Wiley Coyote said...


To your point:

80 Percent of NYC High School Graduates Can’t Read but they Eat Salads for Lunch

...New York Mayor Michael Bloomberg is concerned about the people of New York. He’s banned sugary drinks in containers larger than 32 ounces, salt, and polystyrene foam products. Smokers were no longer allowed to light up in New York parks. In order to cut down on elementary and middle school obesity rates, Bloomberg initiated the Salads in Schools program. In 2007, Bloomberg introduced an initiative for chain restaurants to display calorie information on menus and menu boards.

Here’s the problem. The majority of young people graduating from high school won’t be able to read the regulations or know what a 62-ounce drink is since 80 percent of them are deficient in reading and math skills:

“Nearly 80 percent of New York City high school graduates need to relearn basic skills before they can enter the City University’s community college system. . . . [T]hose who graduate from city high schools arrived at City University’s community college system without having mastered the skills to do college-level work.

“In sheer numbers it means that nearly 11,000 kids who got diplomas from city high schools needed remedial courses to re-learn the basics. . . .

“They had to re-learn basic skills — reading, writing and math — first before they could begin college courses.”

As I said earlier, so much political and educrat BS for decades has led to this.

Look at CMS' magical increase in graduation rates last year.

We don't need Common Core.
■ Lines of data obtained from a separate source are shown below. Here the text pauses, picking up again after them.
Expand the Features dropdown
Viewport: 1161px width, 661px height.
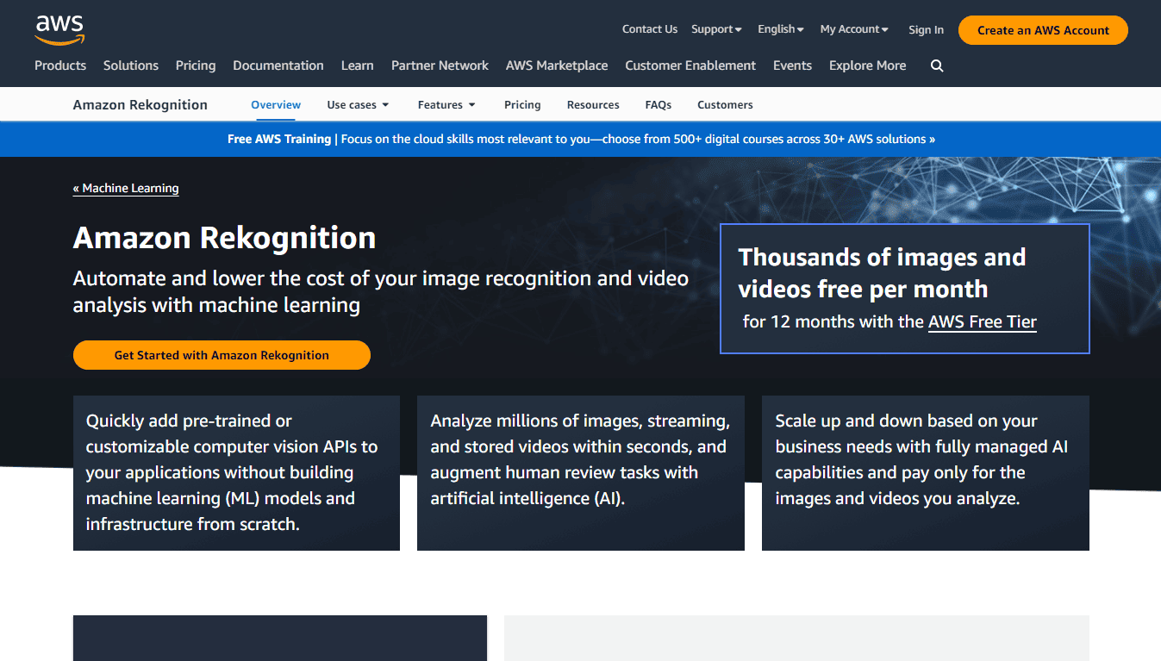[446, 104]
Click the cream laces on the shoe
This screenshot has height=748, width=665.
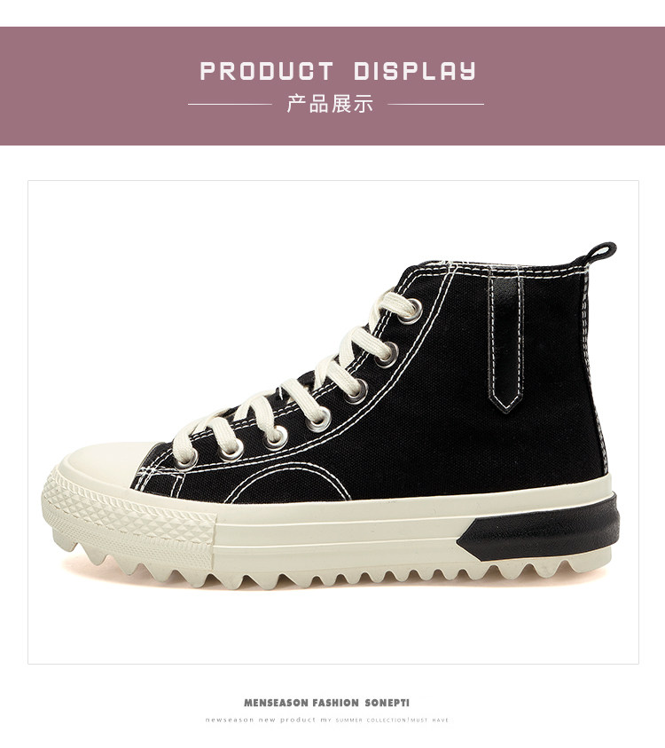tap(291, 382)
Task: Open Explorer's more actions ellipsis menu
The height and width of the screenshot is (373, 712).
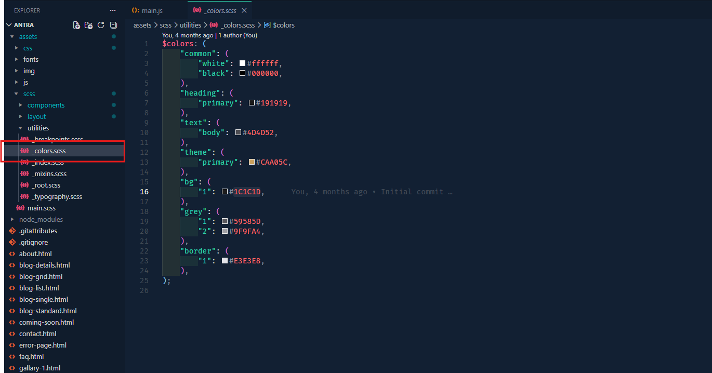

We need Common Sense.

Anonymous said...

why should anyone be surprised by this? this is what happens when the Government gets involved....just wait for the healthcare debacle to hit. This is the tip of the iceberg.

Anonymous said...

So true! What is even more interesting is that fact that the local districts don't have to implement Common Core (Obamacore). But of course Heath Morrison thinks CC is great! My kids are moving backwards not forwards this school year.

Shamash said...

Yeah, Obamacare is a real stinker.

Even the CO is having to admit that the libs got that wrong and that the president lied.

Unfortunately, it's the "law of the land" because we got scammed.

My own family's employer provided plan premiums have gone up 300% for next year, so we are having to switch from a PPO we liked to a high deductible plan.

Of course, that's just a "coincidence" with Obamacare.

Because Obama promised us we would save money and could keep our old plans.

He never mentioned that our costs would triple.

Unfortunately, the vast majority of the electorate now think we can ALL get free or reduced price stuff and that costs for everyone will go down.

Because they really are ignorant.

Maybe that's what is really behind school failure.

Our system of government now depends on ignorance.

And there will be a greater push to deliver more social services through our schools.

To "lower costs", of course...

Anonymous said...

Nobody wants to take responsibility for anything anymore. Just look at our Commander and Chief. Our next generation is doomed if we continue on this trajectory.

The only control we have as parents is what happens in our home. You either instill a love of learning, personal responsibility and work ethic there or you don't. Most people nowadays are choosing the latter because it is easier not to do those things.

Anonymous said...

And much easier when you've been told "the village" has your back.